Mientras descendía la montaña, recordé la historia. En un día de gran tormenta, un campesino de un pueblo cercano subió al Cebreiro para oír misa. Celebraba esta misa un monje casi sin fe, que despreció interiormente el sacrificio del campesino. Pero en el momento de la consagración, la hostia se transformó en la carne de Cristo, y el vino en su sangre. Las reliquias siguen allí.

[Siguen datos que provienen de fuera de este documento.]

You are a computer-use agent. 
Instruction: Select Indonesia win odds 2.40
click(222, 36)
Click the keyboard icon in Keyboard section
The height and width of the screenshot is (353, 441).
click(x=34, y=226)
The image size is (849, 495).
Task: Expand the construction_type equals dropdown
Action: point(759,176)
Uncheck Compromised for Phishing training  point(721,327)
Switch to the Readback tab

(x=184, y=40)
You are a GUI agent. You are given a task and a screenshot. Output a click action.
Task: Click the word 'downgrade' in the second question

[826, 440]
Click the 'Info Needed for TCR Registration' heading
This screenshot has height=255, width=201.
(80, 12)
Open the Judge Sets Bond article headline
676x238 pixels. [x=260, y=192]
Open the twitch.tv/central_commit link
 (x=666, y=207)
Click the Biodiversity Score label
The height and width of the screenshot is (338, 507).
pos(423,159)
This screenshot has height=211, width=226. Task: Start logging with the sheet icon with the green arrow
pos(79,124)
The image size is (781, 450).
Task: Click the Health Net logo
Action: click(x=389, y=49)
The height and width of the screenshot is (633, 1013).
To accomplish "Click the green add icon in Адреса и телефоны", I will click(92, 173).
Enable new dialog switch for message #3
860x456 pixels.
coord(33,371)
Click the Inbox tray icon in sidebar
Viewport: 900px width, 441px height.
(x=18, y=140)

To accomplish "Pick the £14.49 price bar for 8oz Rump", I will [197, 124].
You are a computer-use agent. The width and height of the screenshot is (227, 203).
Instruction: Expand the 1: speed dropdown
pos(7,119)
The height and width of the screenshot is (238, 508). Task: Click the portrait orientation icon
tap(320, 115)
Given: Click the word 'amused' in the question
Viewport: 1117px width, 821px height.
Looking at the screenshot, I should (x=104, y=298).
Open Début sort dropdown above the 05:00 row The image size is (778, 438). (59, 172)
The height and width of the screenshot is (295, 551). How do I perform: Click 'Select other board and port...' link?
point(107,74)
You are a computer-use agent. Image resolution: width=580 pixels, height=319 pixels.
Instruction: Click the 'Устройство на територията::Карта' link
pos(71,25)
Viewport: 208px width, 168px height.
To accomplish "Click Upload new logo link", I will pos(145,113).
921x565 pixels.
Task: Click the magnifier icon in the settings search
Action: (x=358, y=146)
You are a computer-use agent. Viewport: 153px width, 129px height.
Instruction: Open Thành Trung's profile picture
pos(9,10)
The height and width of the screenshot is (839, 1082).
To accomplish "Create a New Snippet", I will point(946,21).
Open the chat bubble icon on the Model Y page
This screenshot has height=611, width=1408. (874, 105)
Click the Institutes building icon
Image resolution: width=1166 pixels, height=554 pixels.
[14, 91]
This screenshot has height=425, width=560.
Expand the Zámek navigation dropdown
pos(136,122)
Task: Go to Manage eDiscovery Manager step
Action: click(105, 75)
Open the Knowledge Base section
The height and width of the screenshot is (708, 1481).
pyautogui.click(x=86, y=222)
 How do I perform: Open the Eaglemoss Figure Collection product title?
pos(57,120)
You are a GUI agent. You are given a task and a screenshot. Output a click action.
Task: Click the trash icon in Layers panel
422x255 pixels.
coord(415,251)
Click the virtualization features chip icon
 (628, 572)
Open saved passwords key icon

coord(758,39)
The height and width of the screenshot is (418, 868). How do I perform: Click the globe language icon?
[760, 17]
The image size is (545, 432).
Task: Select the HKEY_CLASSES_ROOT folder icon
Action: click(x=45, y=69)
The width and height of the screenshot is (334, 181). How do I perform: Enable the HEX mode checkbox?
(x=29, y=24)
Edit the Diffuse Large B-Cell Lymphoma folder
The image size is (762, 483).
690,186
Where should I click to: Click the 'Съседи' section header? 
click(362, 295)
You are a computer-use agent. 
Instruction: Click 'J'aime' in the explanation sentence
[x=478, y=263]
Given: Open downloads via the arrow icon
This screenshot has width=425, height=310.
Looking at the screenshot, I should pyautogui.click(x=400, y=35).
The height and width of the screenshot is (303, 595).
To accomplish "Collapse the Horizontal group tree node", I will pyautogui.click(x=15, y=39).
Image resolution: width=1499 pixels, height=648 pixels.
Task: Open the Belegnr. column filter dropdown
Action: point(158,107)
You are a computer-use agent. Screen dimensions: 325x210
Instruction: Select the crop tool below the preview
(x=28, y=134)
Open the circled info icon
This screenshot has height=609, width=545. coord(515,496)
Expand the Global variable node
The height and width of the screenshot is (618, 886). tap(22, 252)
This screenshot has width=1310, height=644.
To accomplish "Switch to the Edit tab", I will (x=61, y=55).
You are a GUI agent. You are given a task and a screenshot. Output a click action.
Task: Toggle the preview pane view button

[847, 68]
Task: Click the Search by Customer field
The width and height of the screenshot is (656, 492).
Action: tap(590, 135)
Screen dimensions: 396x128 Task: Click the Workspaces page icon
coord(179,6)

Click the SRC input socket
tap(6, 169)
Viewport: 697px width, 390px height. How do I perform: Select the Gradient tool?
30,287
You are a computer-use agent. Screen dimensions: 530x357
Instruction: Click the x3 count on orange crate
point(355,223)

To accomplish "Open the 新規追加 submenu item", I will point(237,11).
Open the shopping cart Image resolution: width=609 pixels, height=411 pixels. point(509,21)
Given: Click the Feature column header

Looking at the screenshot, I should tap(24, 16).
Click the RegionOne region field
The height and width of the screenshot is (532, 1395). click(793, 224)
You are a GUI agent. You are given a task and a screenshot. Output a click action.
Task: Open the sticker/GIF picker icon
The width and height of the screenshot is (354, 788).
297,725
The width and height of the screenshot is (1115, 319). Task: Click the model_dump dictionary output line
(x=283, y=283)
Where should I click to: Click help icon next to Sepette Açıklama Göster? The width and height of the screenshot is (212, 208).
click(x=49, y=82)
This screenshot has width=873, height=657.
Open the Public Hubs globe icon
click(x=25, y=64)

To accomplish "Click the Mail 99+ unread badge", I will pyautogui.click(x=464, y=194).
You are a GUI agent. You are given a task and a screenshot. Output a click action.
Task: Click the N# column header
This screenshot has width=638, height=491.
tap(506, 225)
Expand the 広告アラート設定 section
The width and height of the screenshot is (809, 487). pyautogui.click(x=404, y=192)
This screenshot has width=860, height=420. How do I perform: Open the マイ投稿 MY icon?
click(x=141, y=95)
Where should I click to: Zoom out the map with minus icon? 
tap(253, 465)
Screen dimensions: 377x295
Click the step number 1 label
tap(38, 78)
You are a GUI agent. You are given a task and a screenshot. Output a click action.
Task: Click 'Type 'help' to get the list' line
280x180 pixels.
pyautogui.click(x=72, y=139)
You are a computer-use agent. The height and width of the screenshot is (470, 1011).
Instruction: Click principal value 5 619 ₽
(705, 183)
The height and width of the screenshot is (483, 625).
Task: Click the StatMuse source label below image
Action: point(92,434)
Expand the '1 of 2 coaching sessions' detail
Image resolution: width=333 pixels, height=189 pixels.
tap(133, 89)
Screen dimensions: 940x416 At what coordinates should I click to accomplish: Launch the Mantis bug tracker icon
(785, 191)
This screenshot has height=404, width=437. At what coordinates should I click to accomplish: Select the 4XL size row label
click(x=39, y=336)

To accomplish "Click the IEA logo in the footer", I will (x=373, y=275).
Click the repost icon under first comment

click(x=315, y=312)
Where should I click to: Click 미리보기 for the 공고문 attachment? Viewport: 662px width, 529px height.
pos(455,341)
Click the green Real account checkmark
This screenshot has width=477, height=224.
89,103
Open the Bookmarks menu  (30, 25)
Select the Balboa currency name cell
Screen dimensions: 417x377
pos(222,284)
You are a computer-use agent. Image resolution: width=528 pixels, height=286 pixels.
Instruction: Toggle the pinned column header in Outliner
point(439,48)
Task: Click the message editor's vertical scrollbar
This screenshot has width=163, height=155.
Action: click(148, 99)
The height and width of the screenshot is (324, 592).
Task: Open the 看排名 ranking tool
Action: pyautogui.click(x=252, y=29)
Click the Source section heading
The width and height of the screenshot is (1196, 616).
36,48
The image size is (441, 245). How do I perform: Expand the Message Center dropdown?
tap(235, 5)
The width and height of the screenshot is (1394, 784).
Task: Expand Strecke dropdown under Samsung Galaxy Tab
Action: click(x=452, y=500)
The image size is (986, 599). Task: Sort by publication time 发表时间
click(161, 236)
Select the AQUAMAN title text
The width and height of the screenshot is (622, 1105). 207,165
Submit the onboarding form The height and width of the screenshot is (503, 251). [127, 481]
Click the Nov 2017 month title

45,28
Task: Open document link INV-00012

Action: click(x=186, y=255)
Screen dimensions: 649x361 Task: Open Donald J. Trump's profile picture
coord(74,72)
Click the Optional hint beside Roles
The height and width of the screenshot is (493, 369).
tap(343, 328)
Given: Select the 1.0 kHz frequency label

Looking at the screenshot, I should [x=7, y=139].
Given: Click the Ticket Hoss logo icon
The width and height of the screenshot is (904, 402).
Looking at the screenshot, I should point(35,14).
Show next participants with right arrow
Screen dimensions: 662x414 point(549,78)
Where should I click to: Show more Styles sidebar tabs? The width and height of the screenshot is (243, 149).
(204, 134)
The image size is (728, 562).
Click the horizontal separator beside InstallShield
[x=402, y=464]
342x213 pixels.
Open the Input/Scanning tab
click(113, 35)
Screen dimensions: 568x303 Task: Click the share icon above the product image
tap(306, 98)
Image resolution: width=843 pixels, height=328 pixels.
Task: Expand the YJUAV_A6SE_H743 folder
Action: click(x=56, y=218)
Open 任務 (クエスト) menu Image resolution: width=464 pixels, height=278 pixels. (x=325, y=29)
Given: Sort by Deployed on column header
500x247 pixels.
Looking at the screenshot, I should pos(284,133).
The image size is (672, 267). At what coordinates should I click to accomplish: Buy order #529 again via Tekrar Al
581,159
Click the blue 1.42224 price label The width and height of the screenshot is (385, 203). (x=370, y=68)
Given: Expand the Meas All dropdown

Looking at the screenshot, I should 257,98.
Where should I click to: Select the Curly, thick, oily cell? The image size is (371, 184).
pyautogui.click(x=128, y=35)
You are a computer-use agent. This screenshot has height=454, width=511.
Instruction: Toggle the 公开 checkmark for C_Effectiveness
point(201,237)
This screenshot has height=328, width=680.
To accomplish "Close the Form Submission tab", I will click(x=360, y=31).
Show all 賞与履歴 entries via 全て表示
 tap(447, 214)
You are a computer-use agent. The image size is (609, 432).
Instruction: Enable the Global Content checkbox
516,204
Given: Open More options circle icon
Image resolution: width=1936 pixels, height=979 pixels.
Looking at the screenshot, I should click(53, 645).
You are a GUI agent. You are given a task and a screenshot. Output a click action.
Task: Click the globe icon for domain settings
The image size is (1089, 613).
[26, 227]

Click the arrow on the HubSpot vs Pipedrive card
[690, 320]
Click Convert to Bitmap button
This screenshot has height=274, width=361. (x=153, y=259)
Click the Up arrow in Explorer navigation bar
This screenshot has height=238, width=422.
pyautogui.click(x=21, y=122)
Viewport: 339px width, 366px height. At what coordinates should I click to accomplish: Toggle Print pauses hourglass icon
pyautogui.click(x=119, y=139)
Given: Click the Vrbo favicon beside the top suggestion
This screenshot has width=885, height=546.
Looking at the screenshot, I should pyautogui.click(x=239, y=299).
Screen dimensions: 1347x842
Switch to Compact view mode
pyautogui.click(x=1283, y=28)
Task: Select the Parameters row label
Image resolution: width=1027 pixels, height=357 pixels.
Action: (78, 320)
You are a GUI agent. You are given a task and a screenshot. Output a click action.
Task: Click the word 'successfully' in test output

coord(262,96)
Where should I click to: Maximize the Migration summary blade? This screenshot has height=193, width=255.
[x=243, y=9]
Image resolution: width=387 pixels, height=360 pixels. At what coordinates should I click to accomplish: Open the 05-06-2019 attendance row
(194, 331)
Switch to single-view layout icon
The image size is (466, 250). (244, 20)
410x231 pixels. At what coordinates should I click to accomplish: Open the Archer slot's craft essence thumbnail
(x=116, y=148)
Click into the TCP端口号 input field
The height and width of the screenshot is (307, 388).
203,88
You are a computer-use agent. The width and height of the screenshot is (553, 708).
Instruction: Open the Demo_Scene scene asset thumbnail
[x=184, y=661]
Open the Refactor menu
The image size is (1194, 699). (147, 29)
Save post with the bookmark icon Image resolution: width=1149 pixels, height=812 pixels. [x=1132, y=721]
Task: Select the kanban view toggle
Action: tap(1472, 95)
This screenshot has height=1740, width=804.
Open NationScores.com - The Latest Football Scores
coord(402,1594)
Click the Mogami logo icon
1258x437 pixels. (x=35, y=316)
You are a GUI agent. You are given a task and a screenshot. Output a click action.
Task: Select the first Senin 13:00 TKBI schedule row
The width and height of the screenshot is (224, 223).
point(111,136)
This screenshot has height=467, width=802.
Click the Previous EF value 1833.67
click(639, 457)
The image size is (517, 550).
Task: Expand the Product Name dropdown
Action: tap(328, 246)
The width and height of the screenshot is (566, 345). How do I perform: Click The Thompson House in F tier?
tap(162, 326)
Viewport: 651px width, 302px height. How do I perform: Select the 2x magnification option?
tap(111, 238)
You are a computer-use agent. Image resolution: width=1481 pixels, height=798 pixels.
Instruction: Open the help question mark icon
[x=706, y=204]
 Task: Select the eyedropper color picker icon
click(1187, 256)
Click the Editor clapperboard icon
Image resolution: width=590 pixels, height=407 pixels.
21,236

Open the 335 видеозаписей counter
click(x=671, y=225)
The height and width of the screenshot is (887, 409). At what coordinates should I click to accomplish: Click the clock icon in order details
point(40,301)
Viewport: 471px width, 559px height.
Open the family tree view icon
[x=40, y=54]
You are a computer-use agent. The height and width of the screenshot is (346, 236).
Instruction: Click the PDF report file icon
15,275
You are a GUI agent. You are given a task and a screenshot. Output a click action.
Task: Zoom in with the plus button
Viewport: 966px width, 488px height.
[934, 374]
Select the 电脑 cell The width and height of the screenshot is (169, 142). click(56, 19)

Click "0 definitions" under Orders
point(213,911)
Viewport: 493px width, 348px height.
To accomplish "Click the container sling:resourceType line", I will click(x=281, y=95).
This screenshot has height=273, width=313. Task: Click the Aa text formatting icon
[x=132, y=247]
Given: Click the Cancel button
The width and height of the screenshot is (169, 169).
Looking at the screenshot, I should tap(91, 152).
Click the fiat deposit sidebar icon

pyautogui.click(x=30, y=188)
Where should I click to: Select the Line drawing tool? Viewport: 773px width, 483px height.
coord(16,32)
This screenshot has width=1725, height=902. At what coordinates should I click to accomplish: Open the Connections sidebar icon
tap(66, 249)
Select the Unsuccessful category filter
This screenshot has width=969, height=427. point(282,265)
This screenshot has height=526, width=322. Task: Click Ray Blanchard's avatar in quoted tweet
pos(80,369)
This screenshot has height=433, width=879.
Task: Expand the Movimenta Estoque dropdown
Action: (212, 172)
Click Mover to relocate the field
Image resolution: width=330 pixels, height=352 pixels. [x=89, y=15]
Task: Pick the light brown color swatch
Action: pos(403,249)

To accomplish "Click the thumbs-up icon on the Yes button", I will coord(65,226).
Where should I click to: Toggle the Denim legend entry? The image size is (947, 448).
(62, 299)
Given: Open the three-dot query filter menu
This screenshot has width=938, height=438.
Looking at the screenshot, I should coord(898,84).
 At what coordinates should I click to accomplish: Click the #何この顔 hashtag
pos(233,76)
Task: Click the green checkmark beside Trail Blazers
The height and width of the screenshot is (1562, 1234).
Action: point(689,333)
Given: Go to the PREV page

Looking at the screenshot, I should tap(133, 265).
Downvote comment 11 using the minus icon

Fui a la pequeña capilla, construida por el campesino y por el monje, que había empezado a creer en lo que hacía. Nadie sabe quiénes eran. Dos lápidas sin nombre en el cementerio de al lado marcan el lugar donde están enterrados sus huesos. Pero es imposible saber cuál es la tumba del monje y cuál la del campesino. Porque, para que sucediera el milagro, era preciso que las dos fuerzas libraran el Buen Combate.

A la fe, a veces, hay que provocarla para que se manifieste.